### WHAT TO DO
Swap "tree node" for "folder node" in the items starting at the line that contains "Screen dimensions: 1258x725" and ending at the line that contains "coord(612,306)", keeping everything else in those lines unchanged. Return only those lines, and leave the pictures out.

### RAW DATA
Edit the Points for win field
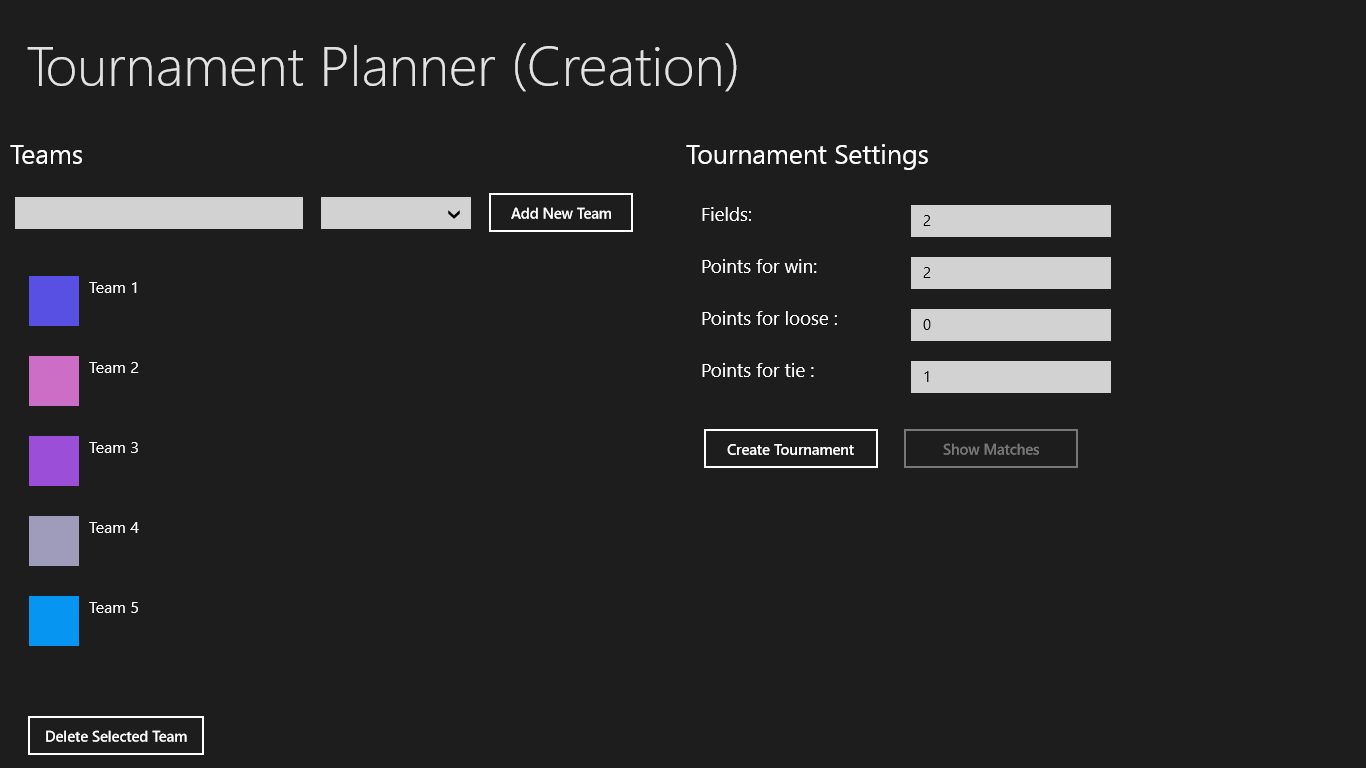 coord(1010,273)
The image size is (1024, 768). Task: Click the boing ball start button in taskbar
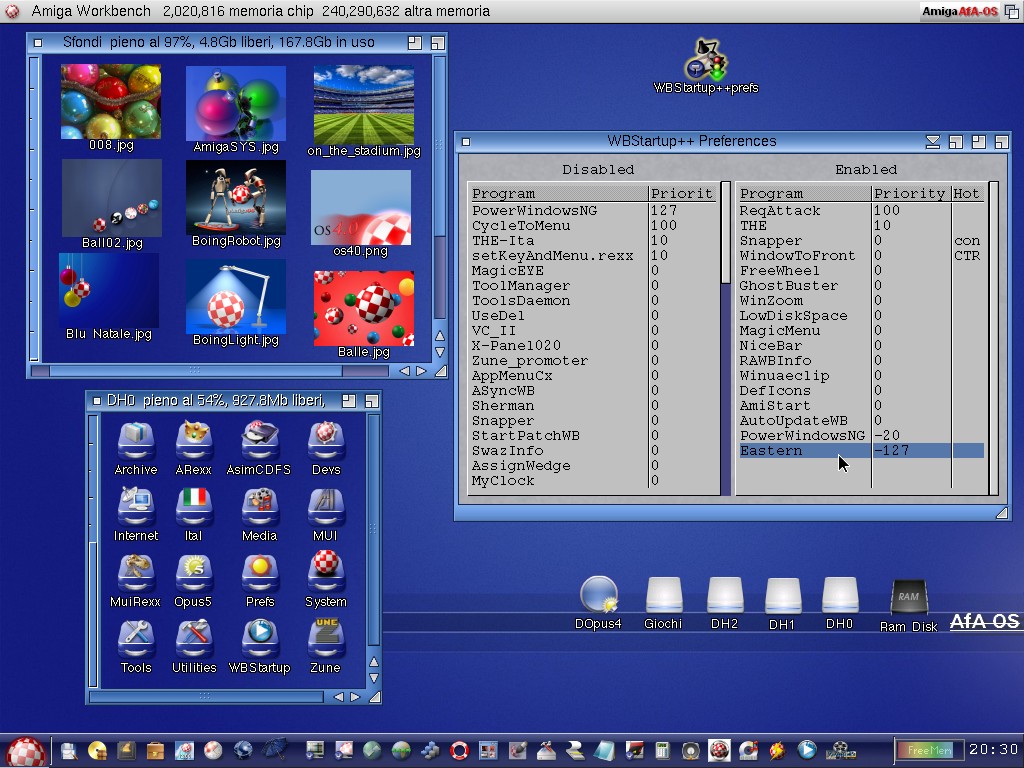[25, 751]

--

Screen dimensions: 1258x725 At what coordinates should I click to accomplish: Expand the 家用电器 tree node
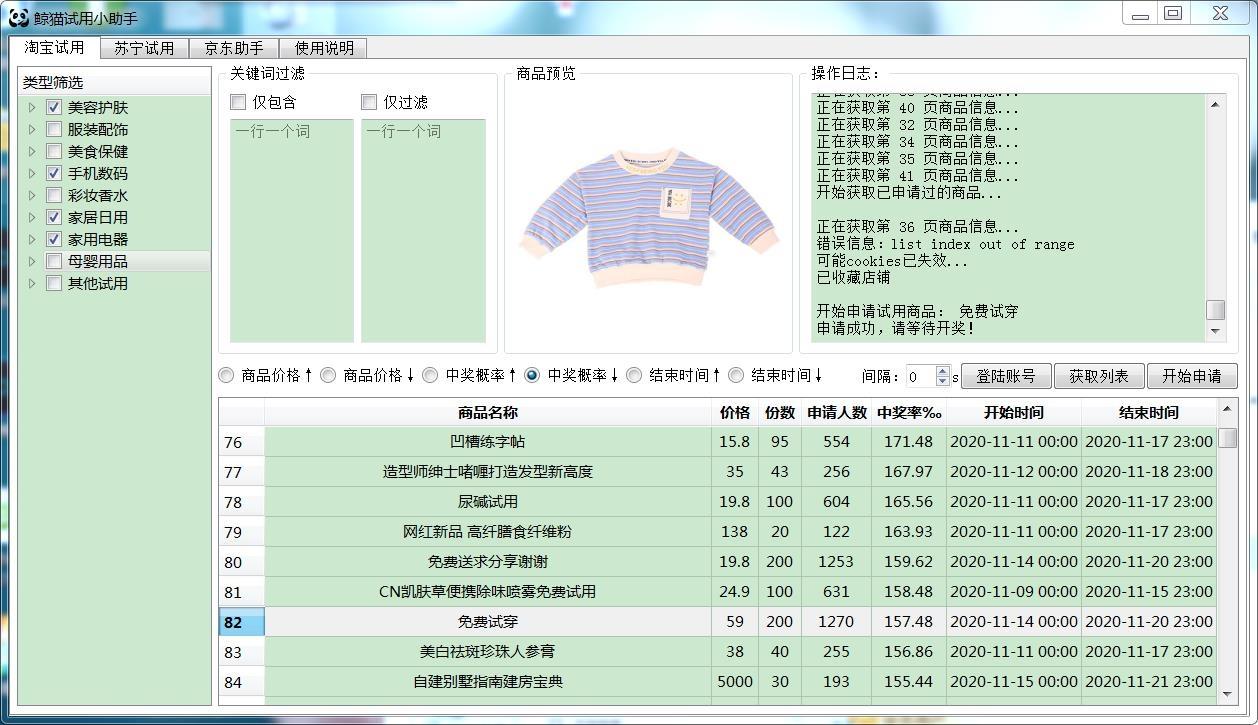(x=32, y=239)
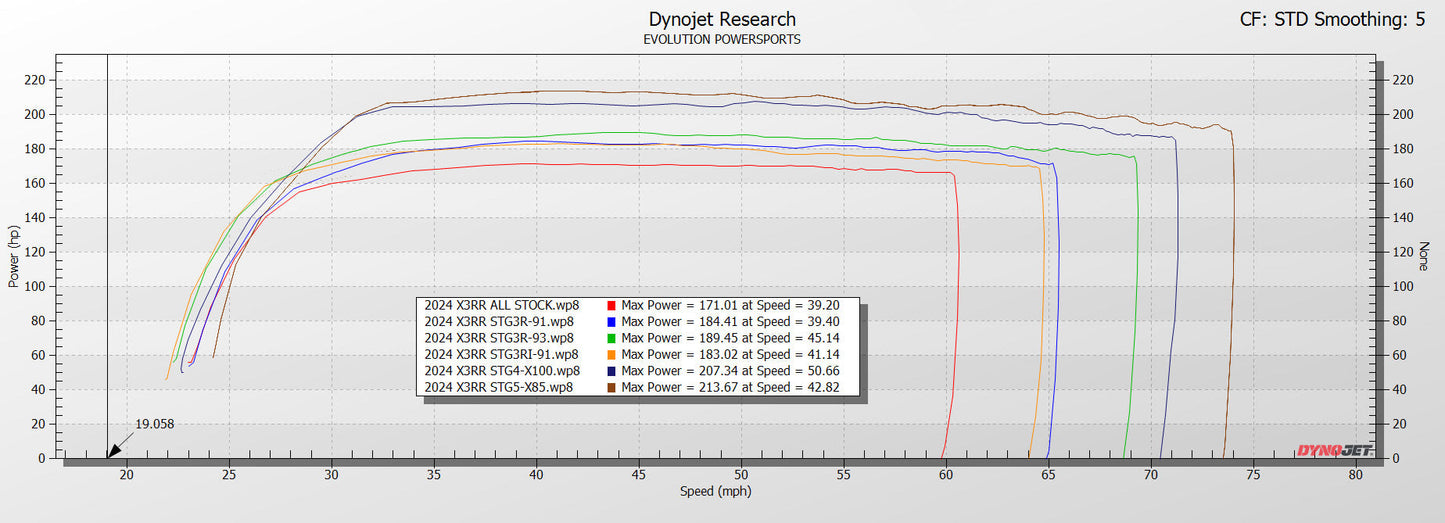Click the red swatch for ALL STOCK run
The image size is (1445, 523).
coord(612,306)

### SOLUTION FOR THIS TASK
Screen dimensions: 1258x725 At what coordinates should I click to accomplish: Expand the 家用电器 folder node
(x=32, y=239)
Click the red swatch for ALL STOCK run
The image size is (1445, 523).
coord(612,306)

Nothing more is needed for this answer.